Number of Directors and Term of Office. (a) The number of Directors which shall constitute the whole of the Board of Directors shall be not less than three (3) or more than ten (10), until changed by amendment hereof. Only the Board of Directors shall have the power to change the number of Directors. Subject to the foregoing provisions for changing the number of Directors, the number of Directors of the Company has been fixed at nine (9). As of the Effective Time, the Board of Directors will automatically be comprised of the following nine individuals: Xxxxxx X. Xxxxxx, Xxxxx X. Xxxxxxx, Xxxxxx X. Xxxx, Xxxx X. Xxxxxxx, Xxxxx X. XxXxxxxx, Xxxxxxx X. Xxxxxx, H. Xxxx Lunenburg, Xxxxxxxx X. Xxxxxx, and Xxxxx X. Tongue. (b) With the exception of the first Board of Directors, and except as provided in Section 10.4 of this Agreement, the Directors shall be elected to one-year terms by a plurality vote of the Shares represented in person or by proxy at the Shareholders’ meeting and entitled to vote on the election of Directors.
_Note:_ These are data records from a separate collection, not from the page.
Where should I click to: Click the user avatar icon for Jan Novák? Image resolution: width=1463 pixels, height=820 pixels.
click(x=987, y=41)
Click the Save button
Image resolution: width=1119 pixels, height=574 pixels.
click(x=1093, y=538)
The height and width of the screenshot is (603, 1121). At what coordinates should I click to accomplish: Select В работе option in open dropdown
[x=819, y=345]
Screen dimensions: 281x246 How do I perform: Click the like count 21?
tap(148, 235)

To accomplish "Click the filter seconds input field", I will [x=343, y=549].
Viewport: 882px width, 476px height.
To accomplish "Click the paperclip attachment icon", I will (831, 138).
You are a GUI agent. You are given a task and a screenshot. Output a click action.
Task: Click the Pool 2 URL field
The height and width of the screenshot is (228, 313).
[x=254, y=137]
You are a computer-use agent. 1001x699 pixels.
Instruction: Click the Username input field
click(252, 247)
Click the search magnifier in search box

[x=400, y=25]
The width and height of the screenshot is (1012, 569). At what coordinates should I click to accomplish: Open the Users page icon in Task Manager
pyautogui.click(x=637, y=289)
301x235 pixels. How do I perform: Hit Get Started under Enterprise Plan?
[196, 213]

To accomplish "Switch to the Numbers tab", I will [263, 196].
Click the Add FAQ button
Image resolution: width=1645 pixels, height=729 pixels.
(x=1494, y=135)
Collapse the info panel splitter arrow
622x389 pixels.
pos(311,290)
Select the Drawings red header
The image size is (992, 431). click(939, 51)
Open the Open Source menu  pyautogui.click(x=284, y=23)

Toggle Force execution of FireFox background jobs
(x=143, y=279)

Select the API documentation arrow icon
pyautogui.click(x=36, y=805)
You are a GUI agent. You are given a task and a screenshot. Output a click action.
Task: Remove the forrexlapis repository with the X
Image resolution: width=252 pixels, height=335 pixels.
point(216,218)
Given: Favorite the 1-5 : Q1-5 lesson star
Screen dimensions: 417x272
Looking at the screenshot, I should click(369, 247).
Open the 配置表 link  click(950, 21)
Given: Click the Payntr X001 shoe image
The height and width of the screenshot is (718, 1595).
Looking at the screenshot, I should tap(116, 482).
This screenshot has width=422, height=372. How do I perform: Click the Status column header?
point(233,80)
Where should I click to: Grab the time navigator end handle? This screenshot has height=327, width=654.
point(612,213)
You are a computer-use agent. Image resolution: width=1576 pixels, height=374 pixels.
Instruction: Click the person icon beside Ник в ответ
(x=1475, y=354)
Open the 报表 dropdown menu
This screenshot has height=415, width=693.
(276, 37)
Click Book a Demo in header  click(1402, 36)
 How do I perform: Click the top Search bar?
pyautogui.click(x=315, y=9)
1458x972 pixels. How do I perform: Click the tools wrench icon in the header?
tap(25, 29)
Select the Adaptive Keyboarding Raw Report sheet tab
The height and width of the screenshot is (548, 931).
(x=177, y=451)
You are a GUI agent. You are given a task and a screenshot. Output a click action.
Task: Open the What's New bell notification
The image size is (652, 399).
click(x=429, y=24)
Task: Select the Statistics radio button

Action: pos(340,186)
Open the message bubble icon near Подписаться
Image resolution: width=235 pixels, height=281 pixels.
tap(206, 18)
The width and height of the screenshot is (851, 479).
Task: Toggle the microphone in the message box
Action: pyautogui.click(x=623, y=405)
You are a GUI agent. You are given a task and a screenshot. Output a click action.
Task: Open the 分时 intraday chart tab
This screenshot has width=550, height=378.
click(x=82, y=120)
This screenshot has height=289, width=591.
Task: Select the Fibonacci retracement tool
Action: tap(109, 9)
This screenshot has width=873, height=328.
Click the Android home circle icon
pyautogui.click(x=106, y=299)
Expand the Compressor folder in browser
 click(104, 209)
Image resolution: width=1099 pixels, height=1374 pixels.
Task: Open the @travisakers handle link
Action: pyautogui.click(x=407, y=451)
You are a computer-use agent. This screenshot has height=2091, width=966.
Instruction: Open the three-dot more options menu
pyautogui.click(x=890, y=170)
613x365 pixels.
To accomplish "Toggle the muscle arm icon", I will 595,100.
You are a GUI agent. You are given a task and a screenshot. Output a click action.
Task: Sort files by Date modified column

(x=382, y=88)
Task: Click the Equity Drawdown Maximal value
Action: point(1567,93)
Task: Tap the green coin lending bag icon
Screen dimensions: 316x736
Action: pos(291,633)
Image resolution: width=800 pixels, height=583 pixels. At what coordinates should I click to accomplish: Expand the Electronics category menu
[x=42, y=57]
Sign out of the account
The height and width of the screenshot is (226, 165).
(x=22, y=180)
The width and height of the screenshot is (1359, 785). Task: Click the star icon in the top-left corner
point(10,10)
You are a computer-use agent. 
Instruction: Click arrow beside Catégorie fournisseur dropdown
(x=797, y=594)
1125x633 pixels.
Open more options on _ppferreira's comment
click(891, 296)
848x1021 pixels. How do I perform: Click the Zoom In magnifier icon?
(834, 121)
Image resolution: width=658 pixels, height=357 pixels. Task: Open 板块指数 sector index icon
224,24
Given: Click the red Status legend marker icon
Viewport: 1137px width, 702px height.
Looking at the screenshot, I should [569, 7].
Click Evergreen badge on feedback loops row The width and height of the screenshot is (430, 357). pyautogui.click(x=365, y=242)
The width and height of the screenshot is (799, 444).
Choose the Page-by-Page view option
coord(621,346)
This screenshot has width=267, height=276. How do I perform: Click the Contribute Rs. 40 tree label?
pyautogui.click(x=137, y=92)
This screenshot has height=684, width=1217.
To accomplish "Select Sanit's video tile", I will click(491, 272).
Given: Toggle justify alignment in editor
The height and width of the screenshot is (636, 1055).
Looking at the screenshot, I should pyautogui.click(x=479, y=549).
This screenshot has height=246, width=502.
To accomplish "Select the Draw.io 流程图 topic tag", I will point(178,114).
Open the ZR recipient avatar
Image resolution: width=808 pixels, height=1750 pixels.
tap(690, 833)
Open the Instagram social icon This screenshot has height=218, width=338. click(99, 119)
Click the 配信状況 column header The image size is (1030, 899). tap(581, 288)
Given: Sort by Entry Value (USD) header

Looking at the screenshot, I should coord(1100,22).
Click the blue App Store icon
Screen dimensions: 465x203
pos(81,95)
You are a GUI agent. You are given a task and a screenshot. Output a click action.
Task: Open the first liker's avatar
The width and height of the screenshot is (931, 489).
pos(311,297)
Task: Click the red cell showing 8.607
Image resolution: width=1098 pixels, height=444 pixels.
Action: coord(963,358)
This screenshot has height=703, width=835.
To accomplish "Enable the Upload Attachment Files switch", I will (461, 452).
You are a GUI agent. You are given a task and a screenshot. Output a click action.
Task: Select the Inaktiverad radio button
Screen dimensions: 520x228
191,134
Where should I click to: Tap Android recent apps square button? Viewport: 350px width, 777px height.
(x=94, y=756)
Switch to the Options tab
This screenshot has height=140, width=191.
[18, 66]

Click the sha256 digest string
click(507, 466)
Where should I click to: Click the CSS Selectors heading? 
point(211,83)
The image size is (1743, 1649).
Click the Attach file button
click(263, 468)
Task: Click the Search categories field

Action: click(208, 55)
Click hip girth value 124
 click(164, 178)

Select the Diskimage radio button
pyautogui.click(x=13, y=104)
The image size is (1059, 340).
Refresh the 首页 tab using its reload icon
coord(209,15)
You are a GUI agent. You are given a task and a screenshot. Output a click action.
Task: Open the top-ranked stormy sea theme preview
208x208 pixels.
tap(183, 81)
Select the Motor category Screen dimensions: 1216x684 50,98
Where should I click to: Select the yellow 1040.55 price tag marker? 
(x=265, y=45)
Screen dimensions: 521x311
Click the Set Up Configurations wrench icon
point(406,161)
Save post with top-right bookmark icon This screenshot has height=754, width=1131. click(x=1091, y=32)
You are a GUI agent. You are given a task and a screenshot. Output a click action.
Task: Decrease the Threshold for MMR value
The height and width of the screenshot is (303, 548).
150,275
Elected Directors shall hold office until the annual meeting when their terms expire and until their successors shall be duly elected and qualified. Directors need not be Shareholders. If, for any cause, the Board of Directors shall not have been elected at an annual meeting, they may be elected as soon thereafter as convenient at a special meeting of the Shareholders called for that purpose in the manner provided in this Agreement. (c) Elections of Directors need not be by written ballot.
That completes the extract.